たんぽぽの心の旅のアルバム

旅日記・観劇日記・美術館めぐり・日々の想いなどを綴るブログでしたが、最近の投稿は長引くコロナ騒動からの気づきが中心です。

夏目漱石『草枕』より

2023年04月22日 15時46分35秒 | 本あれこれ
「山路を登りながら、こう考えた。

 知(ち)に働けば角(かど)が立つ。情に棹(さお)させば流される。意地(いじ)を通せば窮屈だ。とかくに人の世は住みにくい。

 住みにくさが高(こう)じると、安い所へ引き越したくなる。どこへ越しても住みにくいと悟った時、詩が生まれて、画(え)ができる。

 人の世を作ったものは神でもなければ鬼でもない。やはり向こう三軒両隣にちらちらするただの人である。ただの人が作った人の世が住みにくいからとて、越す国はあるまい。あれば人でなしの国へ行くばかりだ。人でなしの国は人の世よりもなお住みにくかろう。

 越す事のならぬ世が住みにくければ、住みにくい所をどれほどか、寛(くつろ)げて、束(つか)の間(ま)の命を、束の間でも住みよくせねばならぬ。ここに詩人という天職ができて、ここに画家という使命が降(くだ)る。あらゆる芸術の士は人の世を長閑(のどか)にし、人の心を豊かにするがゆえに尊い。

 住みにくき世から、住みにくき煩(わずら)いを引き抜いて、ありがたい世界をまのあたりに写すのが詩である、画である。あるは音楽と彫刻である。こまかにいえば写さないでもよい。ただまのあたりに見れば、そこに詩も生き、歌もわく。着想を紙に落とさぬともきゅうそうの音(おん)は胸裏(きょうり)に起こる。丹青(たんせい)は画架に向かって塗抹(とまつ)せんでも五彩の絢爛(けんらん)はおのずから心眼に映る。ただおのが住む世を、かく観じ得て、霊台方寸(れいだいほうすん)のカメラにぎょうきこんだくの俗界を清くうららかに収めうれば足る。このゆえに無声の詩人には一句なく、無色の画家にはせっけんなきも、かく人世を観じうるの点において、かく煩悩を解脱するの点において、かく清浄界(しょうじょうかい)に出入(しゅつにゅう)しうるの点において、またこの不同不二(ふどうふじ)の乾坤(けんこん)を建立(こんりゅう)しうるの点において、我利私欲の覇絆(きはん)を掃蕩(そうとう)するの点において、ー千金の子よりも、万葉の君よりも、あらゆる俗界の寵児(ちょうじ)よりも幸福である。

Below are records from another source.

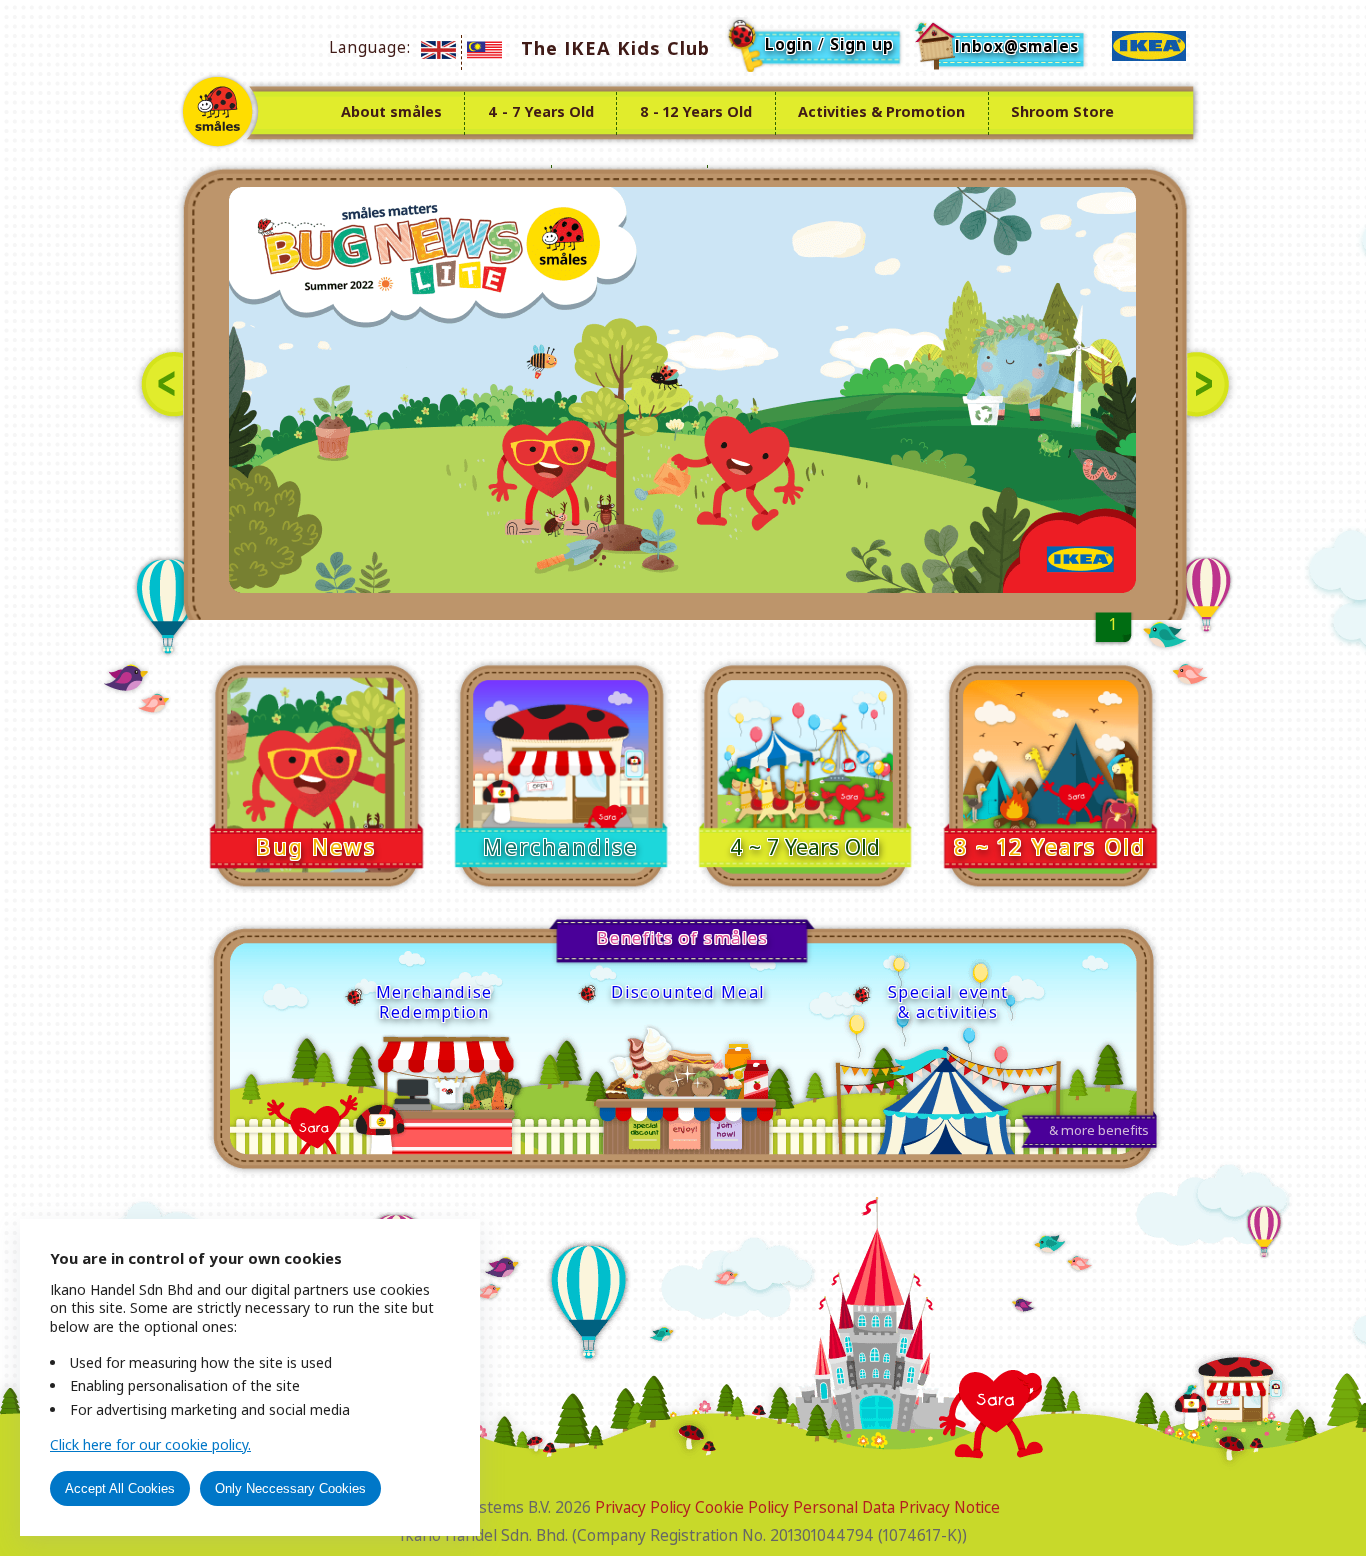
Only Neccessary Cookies (290, 1488)
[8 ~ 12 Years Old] (1050, 773)
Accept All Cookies (120, 1488)
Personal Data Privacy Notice (896, 1507)
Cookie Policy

 世に住むこと20年にして、住むに甲斐(かい)ある世と知った。25年にして明暗は表裏(ひょうり)のごとく、日のあたる所にはきっと影がさすと悟った。30の今日(こんにち)はこう思うている。ー喜びの深きとき憂(うれい)いよいよ深く、楽しみの大いなるほど苦しみも大きい。これを切り離そうとすると身が持てぬ。片づけようとすれば世が立たぬ。金は大事だ、大事なものがふえれば寝る間(ま)も心配だろう。恋はうれしい、うれしい恋が積もれば、恋をせぬ昔がかえって恋しかろ。閣僚の肩は数百万人の足をささえている。背中には重い天下がおぶさっている。うまい物も食わねば惜しい。少し食えば飽き足らぬ。存分食えばあとが不愉快だ。・・・

 余の考えがここまで漂流して来た時に、余の右足(うそく)は突然すわりのわるい角石(かくいし)の端(はし)を踏みそくなった。平衡を保つために、すわやと前に飛び出した左足(さそく)が、仕損じの埋め合わせをすると共に、余の腰は具合よく方三尺ほどな岩の上におりた。肩にかけた絵の具箱が腋(わき)の下からおどり出しただけで、幸いと何の事もなかった。」


(1929年7月5日第一刷発行『草枕』岩波文庫、5-7頁より)


ただ一種の美しい感じが読者の頭に残ることだけを意図して書き、自ら俳句小説と名づけた漱石のロマンティシズムの極地を示す名編。